### Records

────────

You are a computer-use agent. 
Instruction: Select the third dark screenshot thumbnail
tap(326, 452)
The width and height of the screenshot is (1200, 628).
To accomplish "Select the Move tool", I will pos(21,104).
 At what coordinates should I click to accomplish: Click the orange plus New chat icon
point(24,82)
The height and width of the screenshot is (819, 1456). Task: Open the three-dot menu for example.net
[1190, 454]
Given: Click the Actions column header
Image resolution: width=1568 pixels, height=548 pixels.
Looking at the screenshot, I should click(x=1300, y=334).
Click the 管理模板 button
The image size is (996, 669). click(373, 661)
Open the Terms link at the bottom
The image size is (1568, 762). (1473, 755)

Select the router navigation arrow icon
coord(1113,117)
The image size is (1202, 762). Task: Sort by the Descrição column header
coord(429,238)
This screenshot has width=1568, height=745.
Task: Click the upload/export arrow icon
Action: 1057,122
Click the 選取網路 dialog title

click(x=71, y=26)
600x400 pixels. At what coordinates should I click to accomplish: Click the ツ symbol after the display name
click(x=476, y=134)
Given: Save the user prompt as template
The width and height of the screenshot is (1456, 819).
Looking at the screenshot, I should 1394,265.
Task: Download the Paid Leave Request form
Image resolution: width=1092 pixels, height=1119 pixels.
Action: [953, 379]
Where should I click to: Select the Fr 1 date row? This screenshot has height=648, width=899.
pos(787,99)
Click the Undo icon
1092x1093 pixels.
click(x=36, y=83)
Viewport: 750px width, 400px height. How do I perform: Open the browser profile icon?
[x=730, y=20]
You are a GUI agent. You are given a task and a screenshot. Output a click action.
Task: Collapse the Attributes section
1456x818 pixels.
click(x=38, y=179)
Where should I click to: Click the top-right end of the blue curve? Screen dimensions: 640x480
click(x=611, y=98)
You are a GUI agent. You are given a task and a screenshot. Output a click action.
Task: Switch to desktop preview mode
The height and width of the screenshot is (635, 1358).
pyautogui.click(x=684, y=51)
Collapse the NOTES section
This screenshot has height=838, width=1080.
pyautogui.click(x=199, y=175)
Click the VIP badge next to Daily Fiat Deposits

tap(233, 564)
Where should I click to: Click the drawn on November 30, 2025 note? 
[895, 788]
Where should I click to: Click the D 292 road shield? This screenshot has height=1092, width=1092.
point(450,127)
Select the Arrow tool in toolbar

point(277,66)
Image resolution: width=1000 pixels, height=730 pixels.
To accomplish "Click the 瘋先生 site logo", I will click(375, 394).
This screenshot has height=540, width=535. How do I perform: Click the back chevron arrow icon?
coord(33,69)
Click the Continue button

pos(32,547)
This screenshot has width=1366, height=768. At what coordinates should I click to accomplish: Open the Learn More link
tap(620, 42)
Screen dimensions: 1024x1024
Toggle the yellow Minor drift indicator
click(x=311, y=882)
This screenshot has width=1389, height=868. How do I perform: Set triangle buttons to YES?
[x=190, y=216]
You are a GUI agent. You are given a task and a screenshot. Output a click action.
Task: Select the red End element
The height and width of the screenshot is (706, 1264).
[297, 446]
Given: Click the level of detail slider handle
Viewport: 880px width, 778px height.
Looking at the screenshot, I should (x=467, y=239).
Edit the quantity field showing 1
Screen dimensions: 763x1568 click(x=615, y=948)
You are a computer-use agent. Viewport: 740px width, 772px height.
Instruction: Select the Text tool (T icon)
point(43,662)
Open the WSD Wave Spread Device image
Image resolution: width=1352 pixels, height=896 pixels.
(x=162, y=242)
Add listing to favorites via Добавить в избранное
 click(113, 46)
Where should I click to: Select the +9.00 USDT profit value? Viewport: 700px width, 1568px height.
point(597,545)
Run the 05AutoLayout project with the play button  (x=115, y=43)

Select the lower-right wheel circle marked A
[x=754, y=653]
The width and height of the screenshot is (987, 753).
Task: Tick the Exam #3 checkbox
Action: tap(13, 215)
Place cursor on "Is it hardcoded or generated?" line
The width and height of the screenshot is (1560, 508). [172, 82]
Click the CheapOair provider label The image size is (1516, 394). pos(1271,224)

────────

### Goal of the exercise
Can you reproduce, word for word, the part of the records that runs from the very start through the line containing "click(x=71, y=26)", both ends included?

### Solution to this problem
You are a computer-use agent. 
Instruction: Select the third dark screenshot thumbnail
tap(326, 452)
The width and height of the screenshot is (1200, 628).
To accomplish "Select the Move tool", I will pos(21,104).
 At what coordinates should I click to accomplish: Click the orange plus New chat icon
point(24,82)
The height and width of the screenshot is (819, 1456). Task: Open the three-dot menu for example.net
[1190, 454]
Given: Click the Actions column header
Image resolution: width=1568 pixels, height=548 pixels.
Looking at the screenshot, I should click(x=1300, y=334).
Click the 管理模板 button
The image size is (996, 669). click(373, 661)
Open the Terms link at the bottom
The image size is (1568, 762). (1473, 755)

Select the router navigation arrow icon
coord(1113,117)
The image size is (1202, 762). Task: Sort by the Descrição column header
coord(429,238)
This screenshot has width=1568, height=745.
Task: Click the upload/export arrow icon
Action: 1057,122
Click the 選取網路 dialog title

click(x=71, y=26)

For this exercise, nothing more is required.